DATA RECORDS start

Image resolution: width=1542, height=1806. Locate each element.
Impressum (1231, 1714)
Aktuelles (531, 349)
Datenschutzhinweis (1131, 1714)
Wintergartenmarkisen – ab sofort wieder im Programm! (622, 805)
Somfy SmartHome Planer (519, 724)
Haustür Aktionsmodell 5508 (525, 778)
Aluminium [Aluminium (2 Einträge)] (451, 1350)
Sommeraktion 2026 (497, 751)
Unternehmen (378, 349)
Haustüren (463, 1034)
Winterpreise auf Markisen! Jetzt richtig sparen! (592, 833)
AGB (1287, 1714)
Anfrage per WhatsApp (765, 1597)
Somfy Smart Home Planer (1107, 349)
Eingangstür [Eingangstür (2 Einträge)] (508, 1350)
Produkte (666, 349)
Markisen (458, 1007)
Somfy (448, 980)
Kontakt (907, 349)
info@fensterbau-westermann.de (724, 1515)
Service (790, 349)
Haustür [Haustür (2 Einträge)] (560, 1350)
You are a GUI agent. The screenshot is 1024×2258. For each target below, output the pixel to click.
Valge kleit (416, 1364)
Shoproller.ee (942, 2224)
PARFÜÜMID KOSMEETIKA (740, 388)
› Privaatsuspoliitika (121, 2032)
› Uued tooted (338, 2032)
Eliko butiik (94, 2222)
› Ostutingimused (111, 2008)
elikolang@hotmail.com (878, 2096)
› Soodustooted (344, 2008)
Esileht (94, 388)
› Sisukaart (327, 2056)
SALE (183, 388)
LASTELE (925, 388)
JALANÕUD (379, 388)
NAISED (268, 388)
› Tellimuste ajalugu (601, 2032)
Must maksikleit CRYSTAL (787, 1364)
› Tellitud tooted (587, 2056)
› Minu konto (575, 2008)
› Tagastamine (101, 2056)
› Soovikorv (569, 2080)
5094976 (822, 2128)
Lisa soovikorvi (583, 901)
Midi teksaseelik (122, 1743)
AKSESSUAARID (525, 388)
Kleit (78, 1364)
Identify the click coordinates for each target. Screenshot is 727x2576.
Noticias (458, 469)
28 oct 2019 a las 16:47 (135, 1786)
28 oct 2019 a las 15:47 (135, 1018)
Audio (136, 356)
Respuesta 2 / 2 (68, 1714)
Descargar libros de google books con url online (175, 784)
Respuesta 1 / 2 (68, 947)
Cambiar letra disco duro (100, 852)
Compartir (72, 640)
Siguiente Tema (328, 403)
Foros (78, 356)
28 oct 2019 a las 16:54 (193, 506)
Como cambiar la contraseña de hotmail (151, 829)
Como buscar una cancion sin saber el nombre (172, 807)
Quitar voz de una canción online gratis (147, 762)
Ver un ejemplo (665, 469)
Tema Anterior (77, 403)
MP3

DATA RECORDS end

WHAT THE EXERCISE ASKS:
Write out every entry above again, keeping each line word for word.

SOLUTION TO THIS EXERCISE:
Image resolution: width=1542, height=1806. Locate each element.
Impressum (1231, 1714)
Aktuelles (531, 349)
Datenschutzhinweis (1131, 1714)
Wintergartenmarkisen – ab sofort wieder im Programm! (622, 805)
Somfy SmartHome Planer (519, 724)
Haustür Aktionsmodell 5508 (525, 778)
Aluminium [Aluminium (2 Einträge)] (451, 1350)
Sommeraktion 2026 (497, 751)
Unternehmen (378, 349)
Haustüren (463, 1034)
Winterpreise auf Markisen! Jetzt richtig sparen! (592, 833)
AGB (1287, 1714)
Anfrage per WhatsApp (765, 1597)
Somfy Smart Home Planer (1107, 349)
Eingangstür [Eingangstür (2 Einträge)] (508, 1350)
Produkte (666, 349)
Markisen (458, 1007)
Somfy (448, 980)
Kontakt (907, 349)
info@fensterbau-westermann.de (724, 1515)
Service (790, 349)
Haustür [Haustür (2 Einträge)] (560, 1350)
You are a GUI agent. The screenshot is 1024×2258. For each target below, output the pixel to click.
Valge kleit (416, 1364)
Shoproller.ee (942, 2224)
PARFÜÜMID KOSMEETIKA (740, 388)
› Privaatsuspoliitika (121, 2032)
› Uued tooted (338, 2032)
Eliko butiik (94, 2222)
› Ostutingimused (111, 2008)
elikolang@hotmail.com (878, 2096)
› Soodustooted (344, 2008)
Esileht (94, 388)
› Sisukaart (327, 2056)
SALE (183, 388)
LASTELE (925, 388)
JALANÕUD (379, 388)
NAISED (268, 388)
› Tellimuste ajalugu (601, 2032)
Must maksikleit CRYSTAL (787, 1364)
› Tellitud tooted (587, 2056)
› Minu konto (575, 2008)
› Tagastamine (101, 2056)
› Soovikorv (569, 2080)
5094976 (822, 2128)
Lisa soovikorvi (583, 901)
Midi teksaseelik (122, 1743)
AKSESSUAARID (525, 388)
Kleit (78, 1364)
Identify the click coordinates for each target. Screenshot is 727x2576.
Noticias (458, 469)
28 oct 2019 a las 16:47 (135, 1786)
28 oct 2019 a las 15:47 (135, 1018)
Audio (136, 356)
Respuesta 2 / 2 (68, 1714)
Descargar libros de google books con url online (175, 784)
Respuesta 1 / 2 (68, 947)
Cambiar letra disco duro (100, 852)
Compartir (72, 640)
Siguiente Tema (328, 403)
Foros (78, 356)
28 oct 2019 a las 16:54 (193, 506)
Como cambiar la contraseña de hotmail (151, 829)
Como buscar una cancion sin saber el nombre (172, 807)
Quitar voz de una canción online gratis (147, 762)
Ver un ejemplo (665, 469)
Tema Anterior (77, 403)
MP3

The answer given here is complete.